アーティストとイノベーションを生み出す人の共通点は「そこにないもの」を生み出すことです。つまり、アーティストとイノベーターが既知のものを作っても全く価値がないわけです。

「そこにないもの」を生み出すことはどれだけ大変なことか、それを追求することは呪いのようなものだということです。

内発的な動機とその初期衝動に対して自分を信じて魂をどれだけ注げるか、どれだの失敗と不安と戦わなければならないか。ときには大きな犠牲を払うリスクを受け止め、それこそ命をかけられるかという戦いです。

本物のアーティストやイノベーターは、その不安を超えた人しかなれないんだという前提があってはじめて「アート思考はイノベーションを生むか?」という問いを説明できるのだと思います。

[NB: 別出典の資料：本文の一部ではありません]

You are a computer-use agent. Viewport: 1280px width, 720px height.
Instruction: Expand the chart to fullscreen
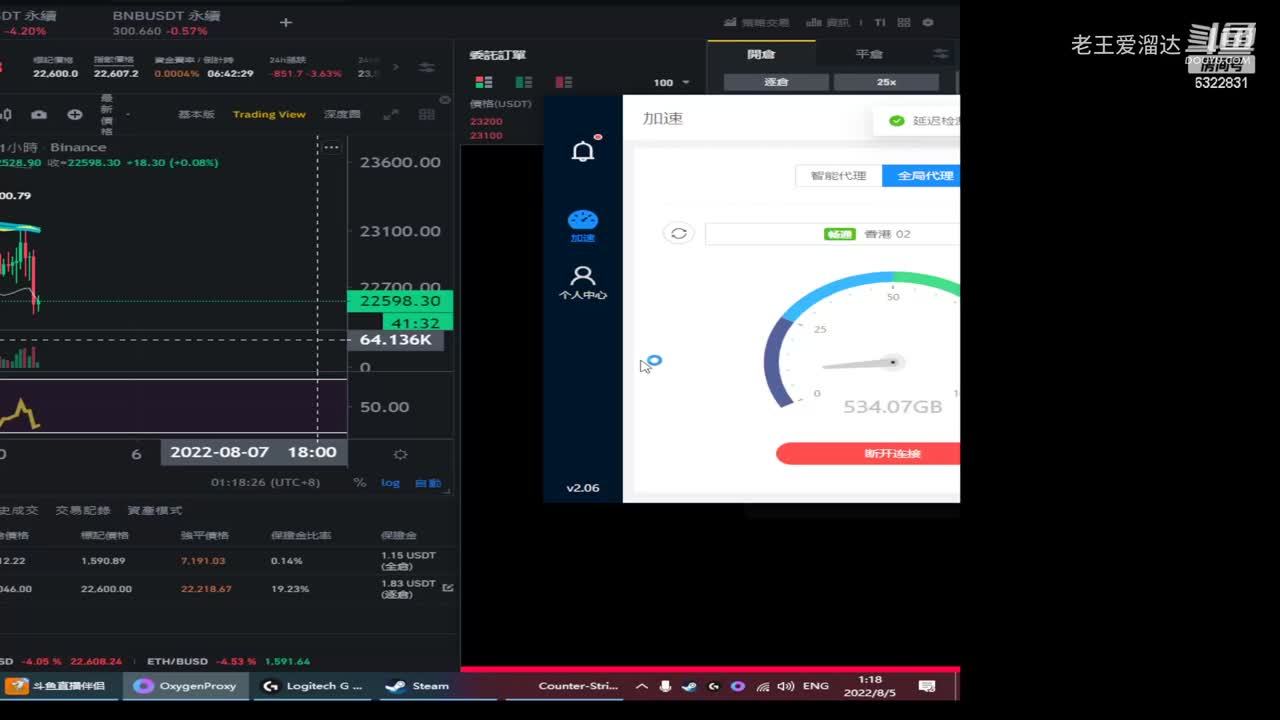[391, 115]
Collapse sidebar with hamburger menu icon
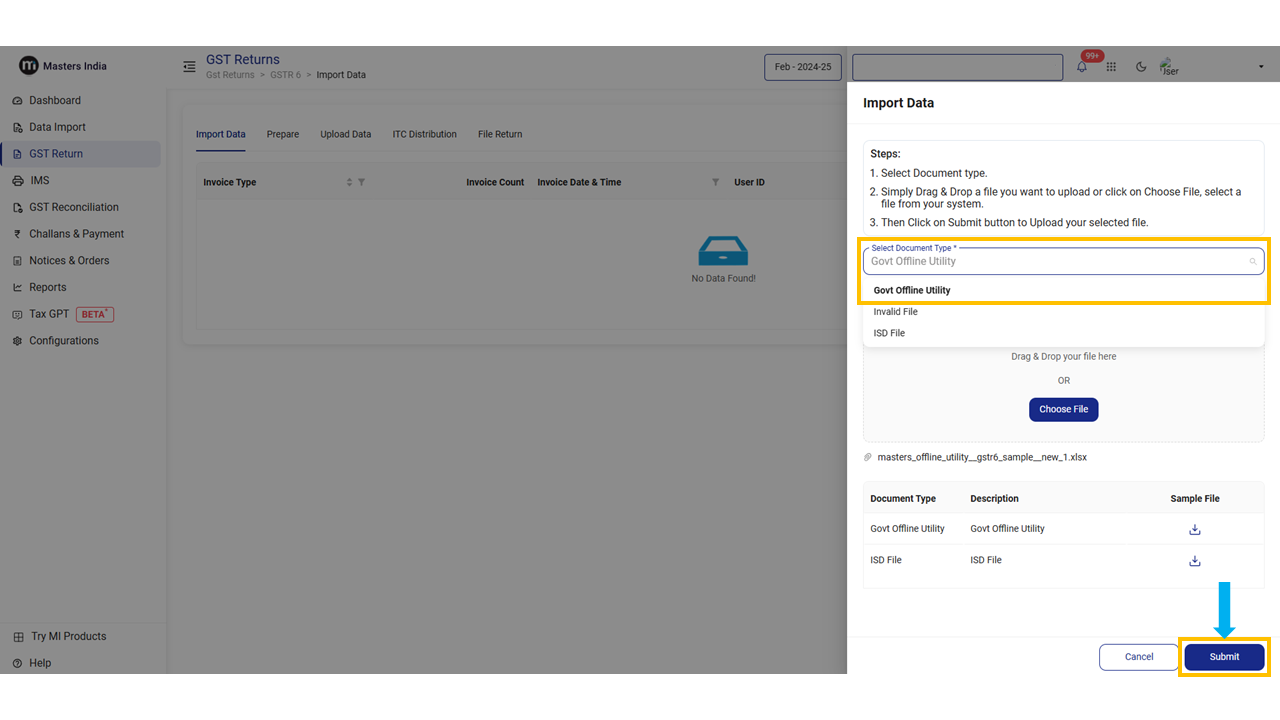 (189, 67)
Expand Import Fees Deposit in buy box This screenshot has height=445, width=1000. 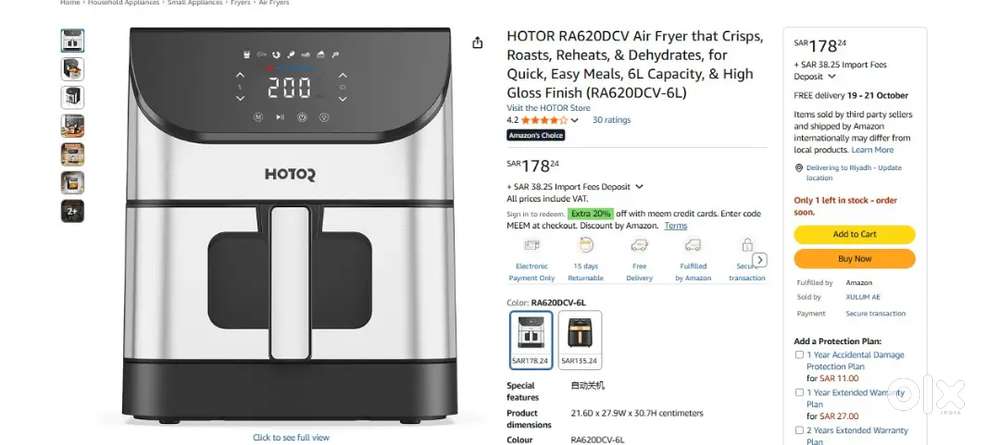(x=832, y=77)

マイルスはJAZZを起点にクラシック、Soul、Rock、現代音楽、スペイン、インドなどの民族音楽、hip-hopまで様々な音楽を直感的に取り込み、ファンの期待をときには裏切り、ときには拡張させ、破壊と創造を繰り返します。そして、当時無名の若手を発掘し、どんどん音楽を進化させていきました。

結果、ジャンルというバイアスを内発的に破壊して自分の信じる音楽の本質への探究を通してイノベーションを起こし続けたのです。

その一方で麻薬中毒で廃人の様になり、付き合った女性に対してお姫様の様に溺愛したとおもえば暴力的に残酷になる。白人に対して敵意をむき出しにし、忖度や反省、謝罪の2文字は彼の辞書にはない。というほど人間的にはとても難しい人でした。

だからこそ、その孤独とともに唯一無二で孤高のマイルスという音楽をその一生で確立したのではないでしょうか。

自分がどれだけ音楽に貢献してきたのか知っているよ。でもオレをレジェンドと呼ぶな。マイルス・デイヴィスでいい。

(マイルス・デイビス)

自分の感性や直感に従い、自分に正直である事が彼の哲学だったのです。マイルスの音は、それがヒップホップになろうとクラシックになろうとポップスになろうとも、どこをとってもマイルスの音になっています。音楽のジャンルで聞くとブレまくっている?と思えても音楽の本質が全くブレていないというコトになります。

まさに、これこそ自分軸のアート思考ではないでしょうか。